Class Project, Spring 2005
24779 Micro- & Nano-Robotics

Report (pdf)
Presentation (ppt)

Professor:
- Metin Sitti
I wrote a Java app to simulate swarm aggregation behavior, as seen in schools of fish or flocks of birds. The motivation was to use biologically inspired behavior as the basis of robot intelligence.

For a simple predator-response demonstration, click [R]un and then [P]red on the bottom menu. The predator can be steered using the A and D keys.



Swarming behavior has some unique properties: all interactions are local and decentralized, meaning there is no global knowledge or interaction. Each individual entity can be made to follow simple rules, but create emergent behavior which is very complex. For example, here are some patterns which form naturally in a simple repel-attract aggregation model:



Each agent exerts either attracts or repels its neighbors based on their separation distance, so the agent tends towards some equilibrium position relative to the rest of the swarm. A linear function is used for simplicity, and a maximum sensor range is specified.

In nature, swarming helps animals to confuse predators, carry heavy objects and build enormous structures such as ant hills. Predators are easy to spot when a hundred birds are on the look-out. Some swarms have evolved coordinated movement and directed activity, most notably for predator avoidance:


Source: “Self-Organized Fish Schools: An Examination of Emergent Properties,” Parrish, Viscido, Nbaum 2002

I was able to replicate some of this behavior in my simulation, notably herding, splitting and avoiding.

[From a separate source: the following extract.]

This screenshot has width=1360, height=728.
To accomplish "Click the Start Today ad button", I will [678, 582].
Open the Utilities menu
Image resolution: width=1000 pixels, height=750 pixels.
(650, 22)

In robotics, swarming confers similar benefits such as enhanced capability and versatility. Equally important is failure tolerance - if one out of a hundred identical robots fail, the mission can still continue. The properties of emergent behavior allow you to design simple control loops using inexpensive sensors, while retaining the ability to perform complex tasks - though this feat requires a unique way of thinking.

Simulation is an inexpensive way to experiment with swarm algorithms, since building and maintaining a hundred identical robots can be somewhat daunting. Another interesting research method arises in a paper titled “Using a Collection of Humans as an Execution Testbed for Swarm Algorithms” by Palmer et al, 2003:



Overall, the simulation was able to successfully demonstrate swarm aggregation and predator avoidance techniques and give insights into emergent behavior - not bad for a sophomore engineer!